Les perspectives pour les mois à venir
Les professionnels de l’immobilier s’accordent à dire que la baisse des prix devrait se poursuivre à un rythme modéré dans les prochains trimestres. La stabilisation des taux de crédit, observée depuis l’été, pourrait soutenir la demande, mais ne devrait pas suffire à inverser la tendance. Les vendeurs qui souhaitent conclure rapidement une vente doivent désormais intégrer la nouvelle donne du marché et accepter des marges de négociation plus importantes. Plus de détails sur Europabeauftragte Treptow Koepenick.

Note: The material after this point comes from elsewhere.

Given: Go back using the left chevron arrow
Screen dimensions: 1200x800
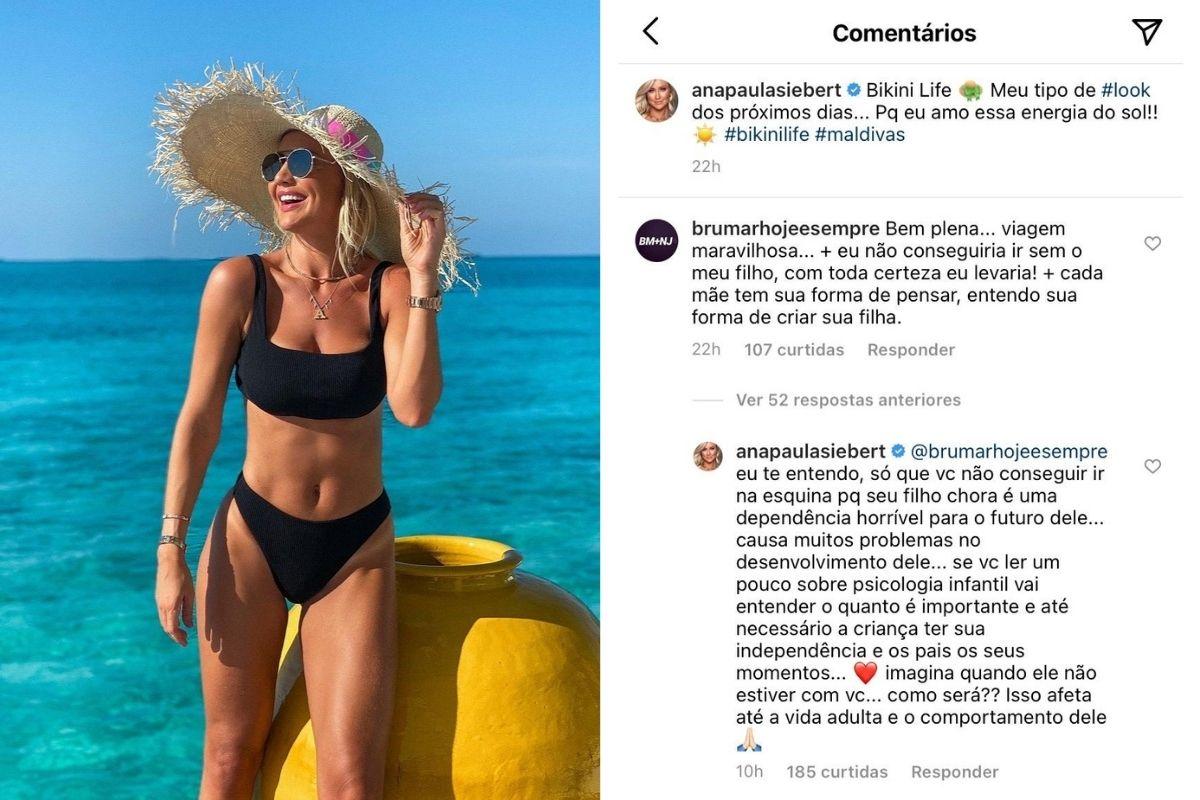Looking at the screenshot, I should point(651,32).
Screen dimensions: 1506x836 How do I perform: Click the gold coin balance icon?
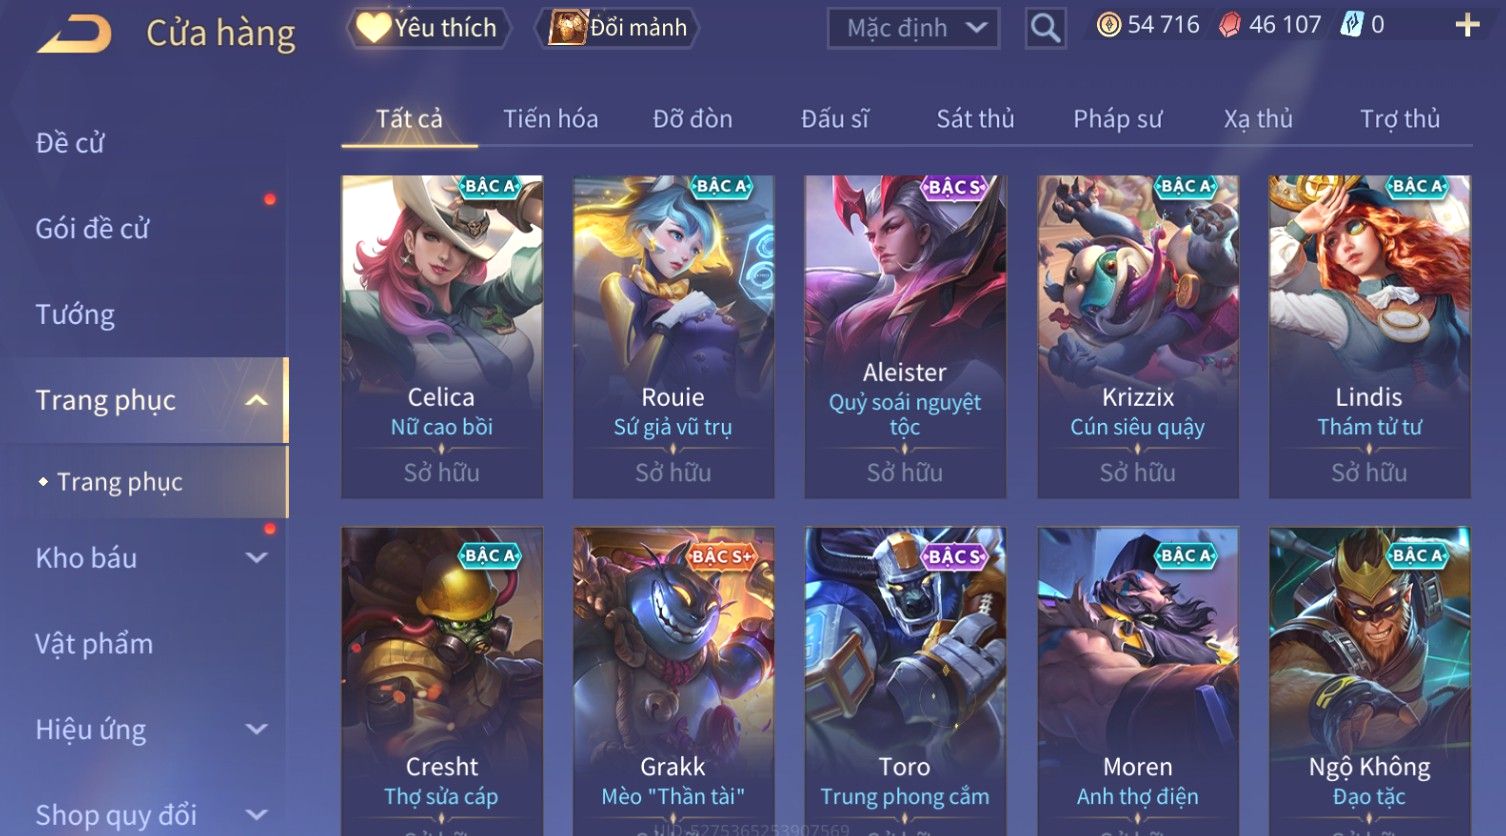(1108, 25)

Pour les acheteurs, cette période offre des opportunités, notamment sur les biens qui cumulent plusieurs décotes. La prudence reste toutefois de mise : les écarts de prix entre les biens comparables peuvent être importants, et une estimation professionnelle reste indispensable avant tout engagement. Les ménages qui financent leur achat à crédit doivent par ailleurs vérifier leur capacité d’emprunt réelle auprès de leur banque avant de se lancer dans une recherche.
Le marché parisien de l’ancien se caractérise donc par une normalisation après des années de tension. Si la baisse des prix est réelle, elle reste limitée et ne remet pas en cause la valeur structurelle du patrimoine immobilier de la capitale. Les prochains mois diront si cette correction s’amplifie ou si le marché trouve un nouvel équilibre, autour de prix plus accessibles pour une partie des ménages.